------ DATA FOR PROCESSING ------
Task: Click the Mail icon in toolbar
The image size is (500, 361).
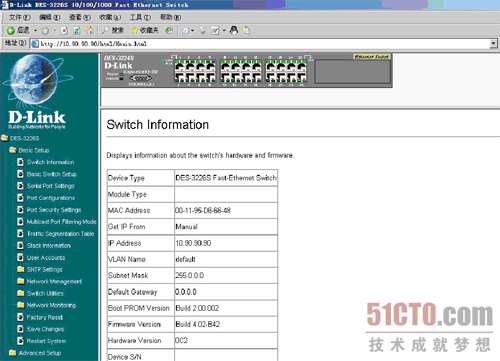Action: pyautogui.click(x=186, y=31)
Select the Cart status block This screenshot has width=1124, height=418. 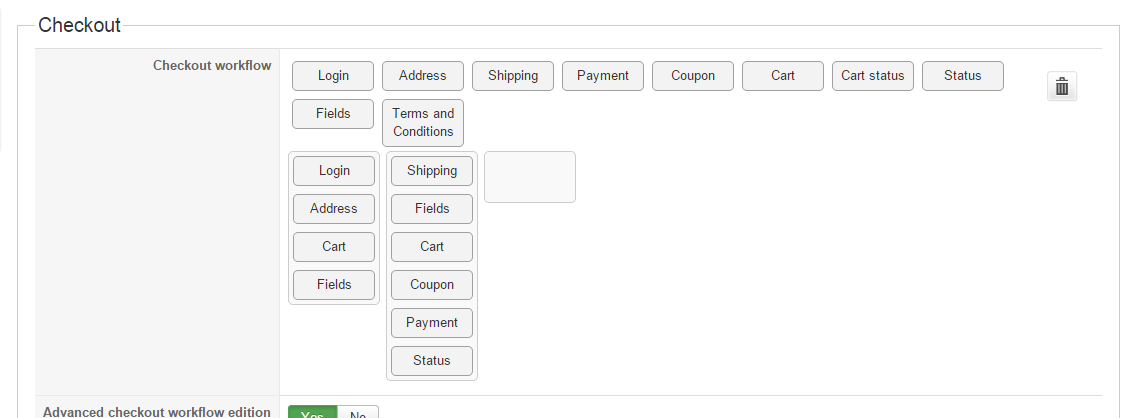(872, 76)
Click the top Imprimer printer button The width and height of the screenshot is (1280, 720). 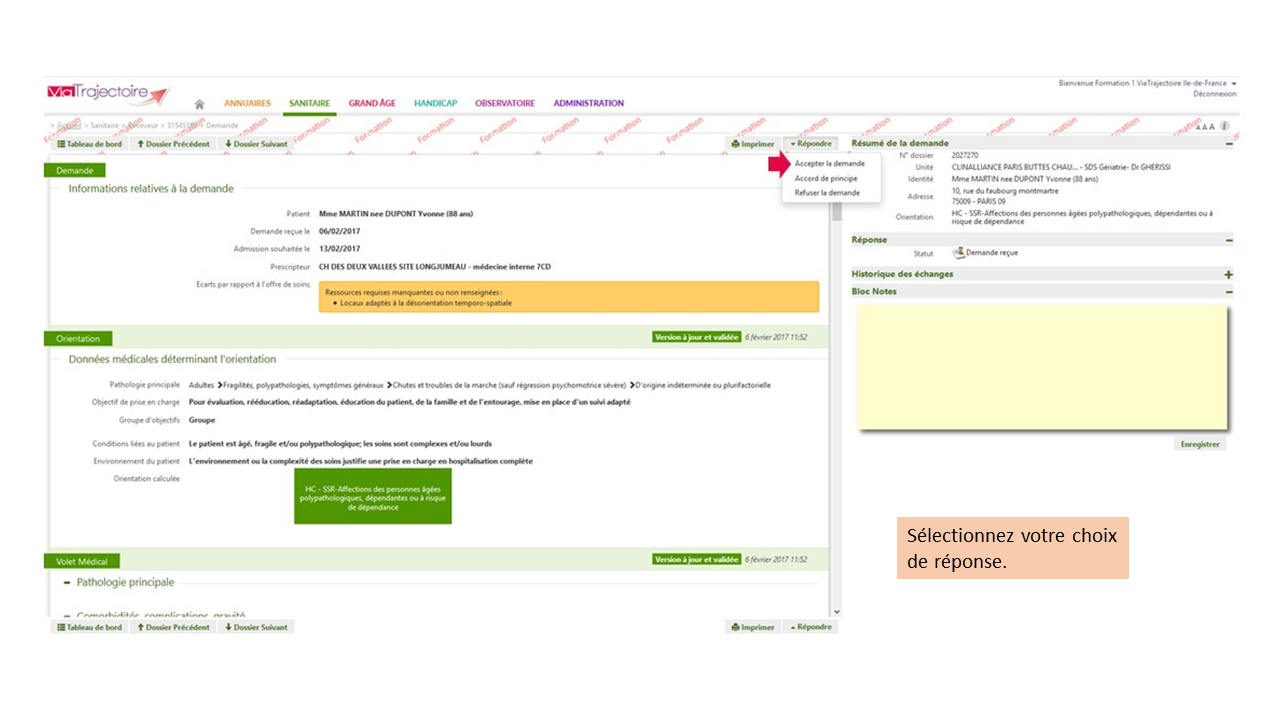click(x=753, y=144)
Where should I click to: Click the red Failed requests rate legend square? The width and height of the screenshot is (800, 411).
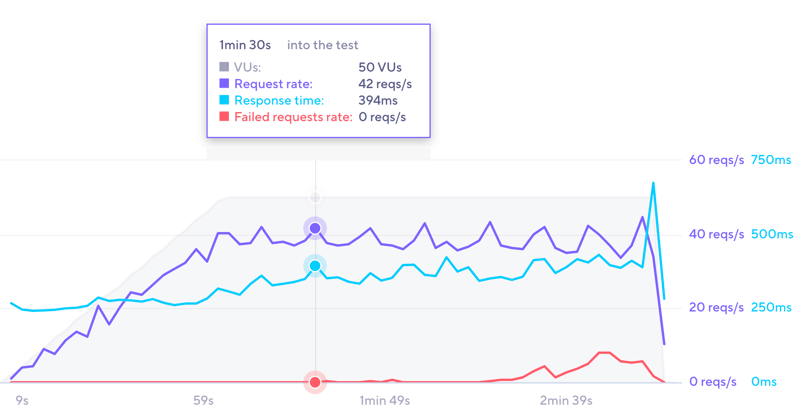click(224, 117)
------
Begin at the line containing "Where should I" and transcribe exactly every line through the end of the records, both ends included, leaving the pictures out.

Where should I click to: Click the red Failed requests rate legend square? The width and height of the screenshot is (800, 411).
click(224, 117)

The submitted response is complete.